The simultaneous examination of sEMG AMP alongside sMMG AMP and MPF has been previously utilized during fatiguing exercise to partition fatigue-induced motor unit recruitment strategies into recruitment and rate coding [
29]. Specifically, under certain conditions, the sMMG AMP may reflect global indices of motor unit recruitment, whereas sMMG MPF may reflect the global discharge rates of activated, unfused motor units [
29]. In the present study, it was found that fatigue affected the sMMG AMP (MD = 0.01 m·s
−2 [CI
95%: −0.17, 0.18] [CI
90%: −0.14, 0.15]) and MPF (MD = 0.330 Hz [CI
95%: −7.24, 7.90] [CI
90%: −5.970, 6.629]) of the exercised and non-exercised limbs similarly across sex.

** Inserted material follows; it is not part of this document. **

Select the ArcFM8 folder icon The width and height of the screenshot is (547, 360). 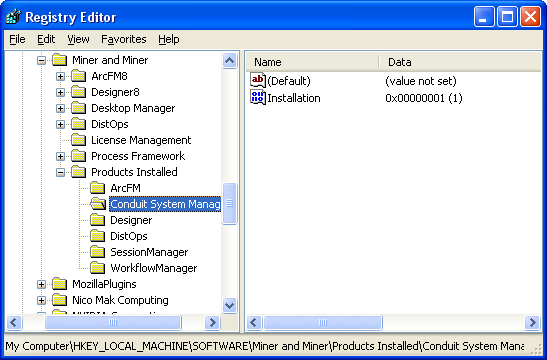click(78, 76)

That is, sex did not meaningfully influence the magnitude of change in motor unit recruitment or rate coding. Moreover, there were no effects for limb to suggest that fatigue differentially affected sMMG AMP and MPF of both limbs. Previous research has suggested [
46,
47] that there may be inherent properties (soma size, membrane permeability, capacitance) about the motor unit which dictate neuronal recruitment thresholds and the motor unit’s behavior after threshold has been reached. Thus, even if sEMG AMP values are seemingly equivalent, alterations to the intramuscular environment could alter factors related to recruitment, rate coding, and/or synchronization. For example, during sustained, submaximal, fatiguing contractions, neural drive to a muscle must increase, leading to synaptic input that is common to more than one neuron [
45]. With the onset of localized muscle fatigue, the changes in neural drive may alter synchronization of motor units discharge patterns [
48], and this might be explained by the commonality in the pre-synaptic input to motor units. Moreover, it has been theorized that metabolic perturbations within the working muscles may elicit a response from III/IV afferent fibers, altering neural drive to the contralateral, non-exercised, limb in the absence of peripheral fatigue [
19,
24,
25]. It is possible that the absence of a cross-over effect despite no difference in responses to unilateral fatigue for sEMG AMP between limbs in the present study may be explained by differences in synchronization due to peripheral fatigue of the exercised limb, as reflected by the downward shifts in sEMG MPF for only the exercised limb.
4.3. Limitations
This study examined only recreationally trained college-aged participants; therefore, it is uncertain if the present results can be extrapolated to clinical populations, untrained subjects, and individuals of different ages. Finally, data in the present investigation were part of a larger study and thus, pre-testing and post-testing MVIC trials included a bilateral MVIC in addition to the dominant and non-dominant MVICs. It is thus possible that a portion of variance could be attributed to instances where the bilateral MVIC was performed prior to the non-dominant limbs MVIC.